→ What the task asks
Return the line that has "Given: Select the rectangle tool in 智能笔分类工具条" and all lines below it through the last, exactly as they stand; omit pictures.

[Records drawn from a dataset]
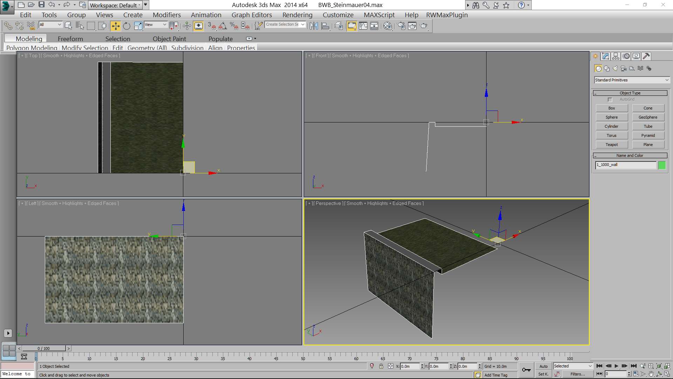The height and width of the screenshot is (379, 673).
Task: Switch to the Freeform ribbon tab
Action: tap(70, 39)
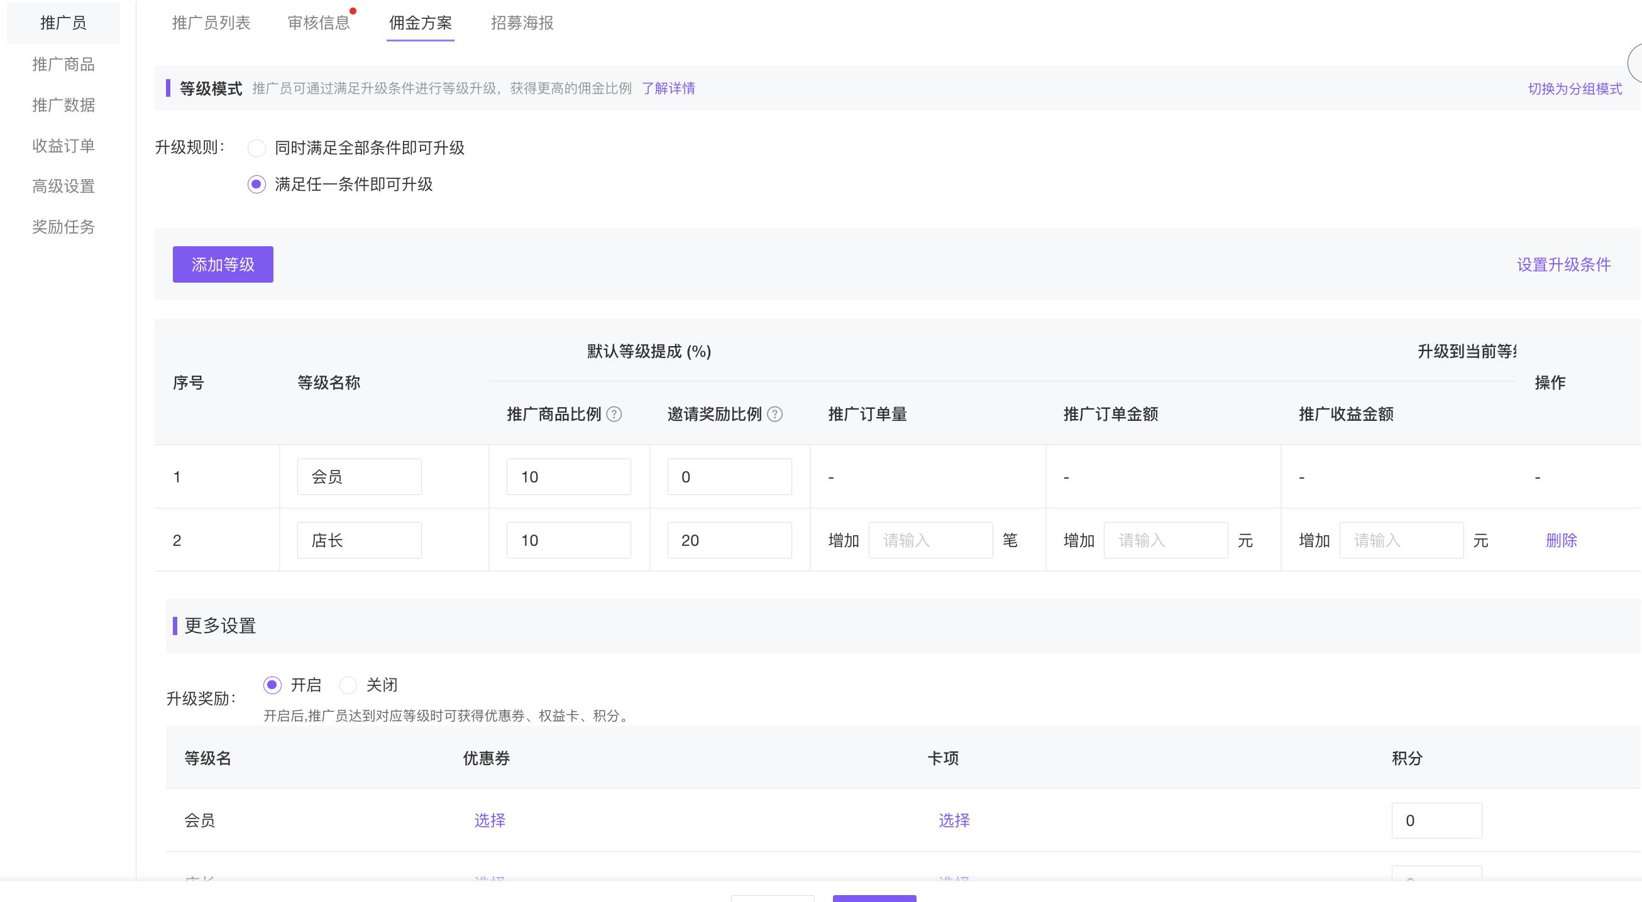Click help icon beside 邀请奖励比例
1642x902 pixels.
click(774, 415)
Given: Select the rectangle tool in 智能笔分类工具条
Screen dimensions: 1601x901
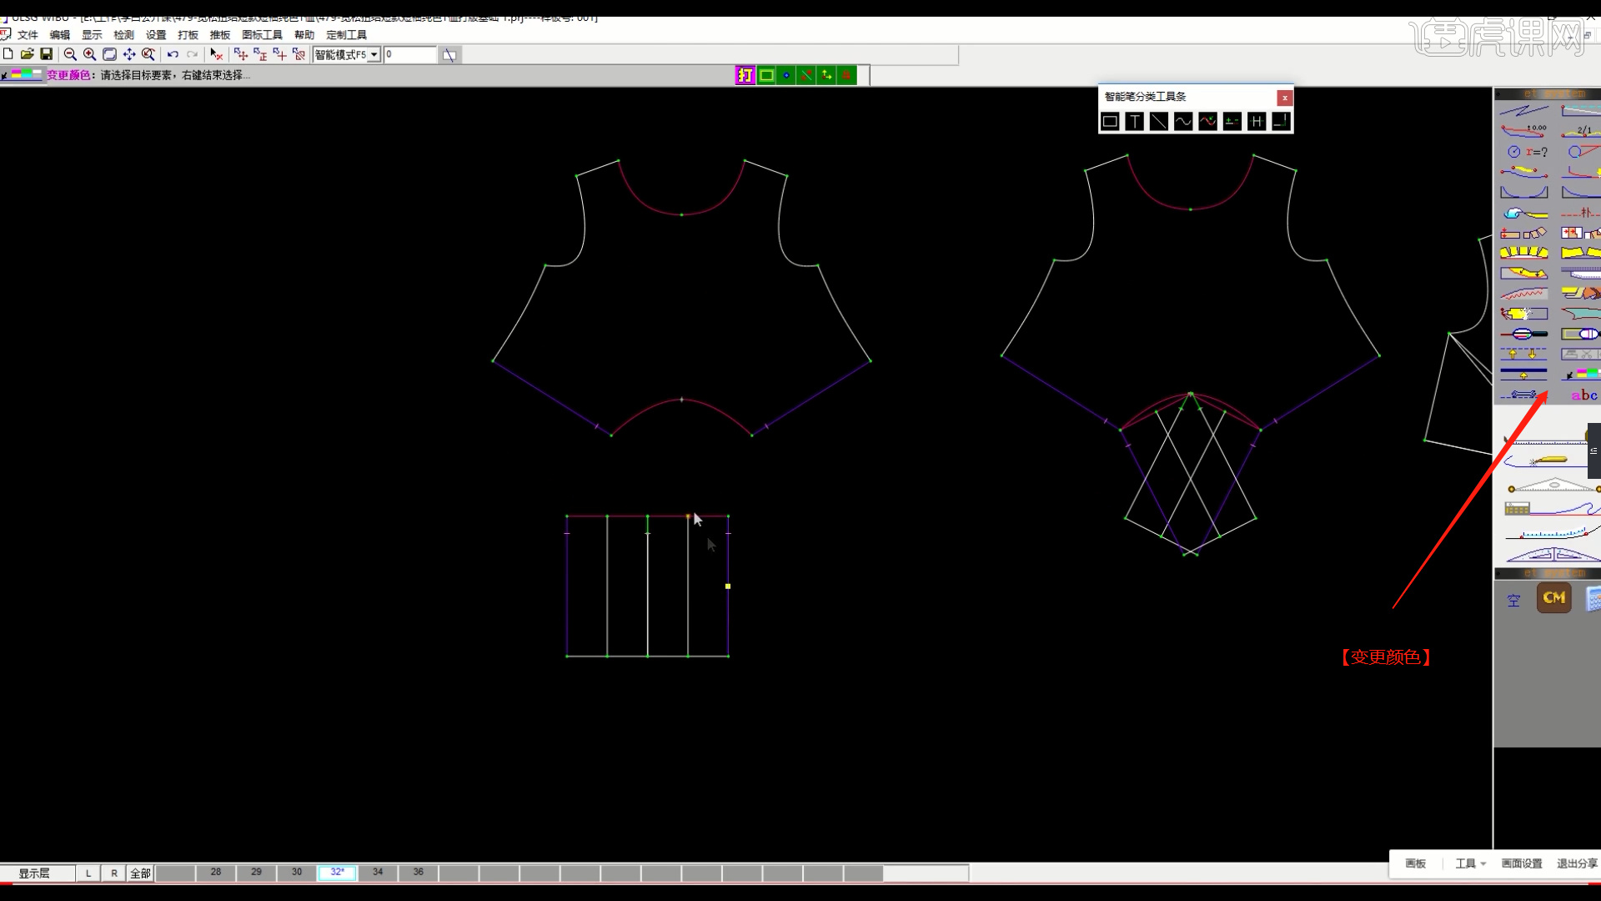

→ Answer to this task
Given: Select the rectangle tool in 智能笔分类工具条
Screen dimensions: 1601x901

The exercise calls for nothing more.